◆ EXERCISE AIM:
All of these records need to be duplicated exactly.

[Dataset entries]
==*==

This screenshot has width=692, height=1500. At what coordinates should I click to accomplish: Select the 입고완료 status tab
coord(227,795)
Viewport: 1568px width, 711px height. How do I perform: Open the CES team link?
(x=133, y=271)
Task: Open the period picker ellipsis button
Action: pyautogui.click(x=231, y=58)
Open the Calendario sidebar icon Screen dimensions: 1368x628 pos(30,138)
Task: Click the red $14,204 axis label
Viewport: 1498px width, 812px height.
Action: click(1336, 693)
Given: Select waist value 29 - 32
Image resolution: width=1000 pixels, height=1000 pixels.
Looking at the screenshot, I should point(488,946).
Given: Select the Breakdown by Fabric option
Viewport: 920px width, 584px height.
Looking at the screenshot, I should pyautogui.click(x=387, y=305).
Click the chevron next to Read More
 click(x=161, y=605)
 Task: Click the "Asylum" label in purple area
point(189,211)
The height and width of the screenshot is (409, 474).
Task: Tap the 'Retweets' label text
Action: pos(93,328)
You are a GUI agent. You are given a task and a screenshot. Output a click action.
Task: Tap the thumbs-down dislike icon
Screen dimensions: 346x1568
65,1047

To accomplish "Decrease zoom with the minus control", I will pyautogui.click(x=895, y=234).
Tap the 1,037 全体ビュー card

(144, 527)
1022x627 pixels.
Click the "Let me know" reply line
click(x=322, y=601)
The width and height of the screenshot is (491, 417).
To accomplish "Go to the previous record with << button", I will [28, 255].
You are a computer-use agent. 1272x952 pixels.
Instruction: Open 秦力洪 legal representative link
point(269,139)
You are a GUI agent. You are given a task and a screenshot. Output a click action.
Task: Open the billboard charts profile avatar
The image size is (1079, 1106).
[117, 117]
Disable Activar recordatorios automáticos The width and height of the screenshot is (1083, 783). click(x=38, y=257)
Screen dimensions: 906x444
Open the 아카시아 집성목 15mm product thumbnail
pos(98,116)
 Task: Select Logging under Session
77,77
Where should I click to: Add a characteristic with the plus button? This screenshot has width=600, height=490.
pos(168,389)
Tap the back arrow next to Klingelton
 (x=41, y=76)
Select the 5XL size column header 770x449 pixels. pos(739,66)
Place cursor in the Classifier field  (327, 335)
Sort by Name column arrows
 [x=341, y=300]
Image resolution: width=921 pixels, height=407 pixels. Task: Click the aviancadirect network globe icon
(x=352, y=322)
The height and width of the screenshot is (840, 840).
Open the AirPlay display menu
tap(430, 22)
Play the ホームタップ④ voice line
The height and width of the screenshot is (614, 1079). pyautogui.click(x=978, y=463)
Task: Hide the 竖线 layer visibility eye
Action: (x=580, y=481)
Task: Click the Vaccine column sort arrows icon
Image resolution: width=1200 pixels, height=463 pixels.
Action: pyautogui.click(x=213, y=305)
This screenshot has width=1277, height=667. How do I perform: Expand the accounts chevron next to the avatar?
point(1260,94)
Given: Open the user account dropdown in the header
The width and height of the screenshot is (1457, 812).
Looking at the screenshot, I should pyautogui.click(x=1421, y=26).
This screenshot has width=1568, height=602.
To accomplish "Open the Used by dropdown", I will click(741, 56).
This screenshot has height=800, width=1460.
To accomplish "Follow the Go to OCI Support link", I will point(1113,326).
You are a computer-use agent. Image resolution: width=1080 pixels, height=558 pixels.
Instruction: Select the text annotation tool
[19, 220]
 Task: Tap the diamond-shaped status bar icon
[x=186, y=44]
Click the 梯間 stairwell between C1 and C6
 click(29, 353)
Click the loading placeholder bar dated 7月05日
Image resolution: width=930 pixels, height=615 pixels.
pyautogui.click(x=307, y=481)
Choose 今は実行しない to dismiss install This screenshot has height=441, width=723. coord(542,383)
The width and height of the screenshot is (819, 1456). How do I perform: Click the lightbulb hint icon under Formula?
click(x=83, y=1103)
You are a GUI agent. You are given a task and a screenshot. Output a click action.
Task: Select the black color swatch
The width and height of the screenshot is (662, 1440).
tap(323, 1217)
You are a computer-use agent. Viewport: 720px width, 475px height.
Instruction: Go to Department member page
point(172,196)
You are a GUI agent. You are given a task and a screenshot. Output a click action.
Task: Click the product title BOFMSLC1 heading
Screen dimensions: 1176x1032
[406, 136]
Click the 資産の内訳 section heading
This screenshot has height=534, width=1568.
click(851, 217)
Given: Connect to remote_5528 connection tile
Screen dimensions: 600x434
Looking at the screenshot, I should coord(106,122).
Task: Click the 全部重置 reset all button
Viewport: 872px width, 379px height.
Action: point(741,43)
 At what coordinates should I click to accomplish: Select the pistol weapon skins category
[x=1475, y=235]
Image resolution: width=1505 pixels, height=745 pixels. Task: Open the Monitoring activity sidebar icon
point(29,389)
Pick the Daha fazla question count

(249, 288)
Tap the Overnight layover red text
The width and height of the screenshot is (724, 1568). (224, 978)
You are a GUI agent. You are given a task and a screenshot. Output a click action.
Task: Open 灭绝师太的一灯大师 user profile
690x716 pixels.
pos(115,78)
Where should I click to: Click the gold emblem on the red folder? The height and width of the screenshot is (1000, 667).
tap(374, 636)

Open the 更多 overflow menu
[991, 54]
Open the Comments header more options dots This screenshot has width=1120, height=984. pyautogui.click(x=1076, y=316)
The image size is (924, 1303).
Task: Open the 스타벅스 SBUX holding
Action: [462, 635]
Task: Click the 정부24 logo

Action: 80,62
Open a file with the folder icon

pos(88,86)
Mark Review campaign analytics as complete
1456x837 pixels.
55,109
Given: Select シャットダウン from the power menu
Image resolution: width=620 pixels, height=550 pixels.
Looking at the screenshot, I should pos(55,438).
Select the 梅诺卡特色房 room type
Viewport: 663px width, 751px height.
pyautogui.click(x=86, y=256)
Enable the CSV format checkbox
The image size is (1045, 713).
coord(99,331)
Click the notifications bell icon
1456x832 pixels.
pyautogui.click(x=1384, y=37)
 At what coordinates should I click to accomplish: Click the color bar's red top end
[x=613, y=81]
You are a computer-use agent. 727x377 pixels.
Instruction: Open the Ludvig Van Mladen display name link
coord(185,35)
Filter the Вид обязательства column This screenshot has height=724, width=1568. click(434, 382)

==*==

◆ TASK RESULT:
This screenshot has width=692, height=1500. At what coordinates should I click to accomplish: Select the 입고완료 status tab
coord(227,795)
Viewport: 1568px width, 711px height. How do I perform: Open the CES team link?
(x=133, y=271)
Task: Open the period picker ellipsis button
Action: pyautogui.click(x=231, y=58)
Open the Calendario sidebar icon Screen dimensions: 1368x628 pos(30,138)
Task: Click the red $14,204 axis label
Viewport: 1498px width, 812px height.
Action: click(1336, 693)
Given: Select waist value 29 - 32
Image resolution: width=1000 pixels, height=1000 pixels.
Looking at the screenshot, I should point(488,946).
Given: Select the Breakdown by Fabric option
Viewport: 920px width, 584px height.
Looking at the screenshot, I should pyautogui.click(x=387, y=305).
Click the chevron next to Read More
 click(x=161, y=605)
 Task: Click the "Asylum" label in purple area
point(189,211)
The height and width of the screenshot is (409, 474).
Task: Tap the 'Retweets' label text
Action: pos(93,328)
You are a GUI agent. You are given a task and a screenshot. Output a click action.
Task: Tap the thumbs-down dislike icon
Screen dimensions: 346x1568
65,1047

To accomplish "Decrease zoom with the minus control", I will pyautogui.click(x=895, y=234).
Tap the 1,037 全体ビュー card

(144, 527)
1022x627 pixels.
Click the "Let me know" reply line
click(x=322, y=601)
The width and height of the screenshot is (491, 417).
To accomplish "Go to the previous record with << button", I will [28, 255].
You are a computer-use agent. 1272x952 pixels.
Instruction: Open 秦力洪 legal representative link
point(269,139)
You are a GUI agent. You are given a task and a screenshot. Output a click action.
Task: Open the billboard charts profile avatar
The image size is (1079, 1106).
[117, 117]
Disable Activar recordatorios automáticos The width and height of the screenshot is (1083, 783). click(x=38, y=257)
Screen dimensions: 906x444
Open the 아카시아 집성목 15mm product thumbnail
pos(98,116)
 Task: Select Logging under Session
77,77
Where should I click to: Add a characteristic with the plus button? This screenshot has width=600, height=490.
pos(168,389)
Tap the back arrow next to Klingelton
 (x=41, y=76)
Select the 5XL size column header 770x449 pixels. pos(739,66)
Place cursor in the Classifier field  (327, 335)
Sort by Name column arrows
 [x=341, y=300]
Image resolution: width=921 pixels, height=407 pixels. Task: Click the aviancadirect network globe icon
(x=352, y=322)
The height and width of the screenshot is (840, 840).
Open the AirPlay display menu
tap(430, 22)
Play the ホームタップ④ voice line
The height and width of the screenshot is (614, 1079). pyautogui.click(x=978, y=463)
Task: Hide the 竖线 layer visibility eye
Action: (x=580, y=481)
Task: Click the Vaccine column sort arrows icon
Image resolution: width=1200 pixels, height=463 pixels.
Action: pyautogui.click(x=213, y=305)
This screenshot has width=1277, height=667. How do I perform: Expand the accounts chevron next to the avatar?
point(1260,94)
Given: Open the user account dropdown in the header
The width and height of the screenshot is (1457, 812).
Looking at the screenshot, I should pyautogui.click(x=1421, y=26).
This screenshot has width=1568, height=602.
To accomplish "Open the Used by dropdown", I will click(741, 56).
This screenshot has height=800, width=1460.
To accomplish "Follow the Go to OCI Support link", I will point(1113,326).
You are a computer-use agent. Image resolution: width=1080 pixels, height=558 pixels.
Instruction: Select the text annotation tool
[19, 220]
 Task: Tap the diamond-shaped status bar icon
[x=186, y=44]
Click the 梯間 stairwell between C1 and C6
 click(29, 353)
Click the loading placeholder bar dated 7月05日
Image resolution: width=930 pixels, height=615 pixels.
pyautogui.click(x=307, y=481)
Choose 今は実行しない to dismiss install This screenshot has height=441, width=723. coord(542,383)
The width and height of the screenshot is (819, 1456). How do I perform: Click the lightbulb hint icon under Formula?
click(x=83, y=1103)
You are a GUI agent. You are given a task and a screenshot. Output a click action.
Task: Select the black color swatch
The width and height of the screenshot is (662, 1440).
tap(323, 1217)
You are a computer-use agent. Viewport: 720px width, 475px height.
Instruction: Go to Department member page
point(172,196)
You are a GUI agent. You are given a task and a screenshot. Output a click action.
Task: Click the product title BOFMSLC1 heading
Screen dimensions: 1176x1032
[406, 136]
Click the 資産の内訳 section heading
This screenshot has height=534, width=1568.
click(851, 217)
Given: Connect to remote_5528 connection tile
Screen dimensions: 600x434
Looking at the screenshot, I should coord(106,122).
Task: Click the 全部重置 reset all button
Viewport: 872px width, 379px height.
Action: point(741,43)
 At what coordinates should I click to accomplish: Select the pistol weapon skins category
[x=1475, y=235]
Image resolution: width=1505 pixels, height=745 pixels. Task: Open the Monitoring activity sidebar icon
point(29,389)
Pick the Daha fazla question count

(249, 288)
Tap the Overnight layover red text
The width and height of the screenshot is (724, 1568). (224, 978)
You are a GUI agent. You are given a task and a screenshot. Output a click action.
Task: Open 灭绝师太的一灯大师 user profile
690x716 pixels.
pos(115,78)
Where should I click to: Click the gold emblem on the red folder? The height and width of the screenshot is (1000, 667).
tap(374, 636)

Open the 更多 overflow menu
[991, 54]
Open the Comments header more options dots This screenshot has width=1120, height=984. pyautogui.click(x=1076, y=316)
The image size is (924, 1303).
Task: Open the 스타벅스 SBUX holding
Action: [462, 635]
Task: Click the 정부24 logo

Action: 80,62
Open a file with the folder icon

pos(88,86)
Mark Review campaign analytics as complete
1456x837 pixels.
55,109
Given: Select シャットダウン from the power menu
Image resolution: width=620 pixels, height=550 pixels.
Looking at the screenshot, I should pos(55,438).
Select the 梅诺卡特色房 room type
Viewport: 663px width, 751px height.
pyautogui.click(x=86, y=256)
Enable the CSV format checkbox
The image size is (1045, 713).
coord(99,331)
Click the notifications bell icon
1456x832 pixels.
pyautogui.click(x=1384, y=37)
 At what coordinates should I click to accomplish: Click the color bar's red top end
[x=613, y=81]
You are a computer-use agent. 727x377 pixels.
Instruction: Open the Ludvig Van Mladen display name link
coord(185,35)
Filter the Вид обязательства column This screenshot has height=724, width=1568. click(434, 382)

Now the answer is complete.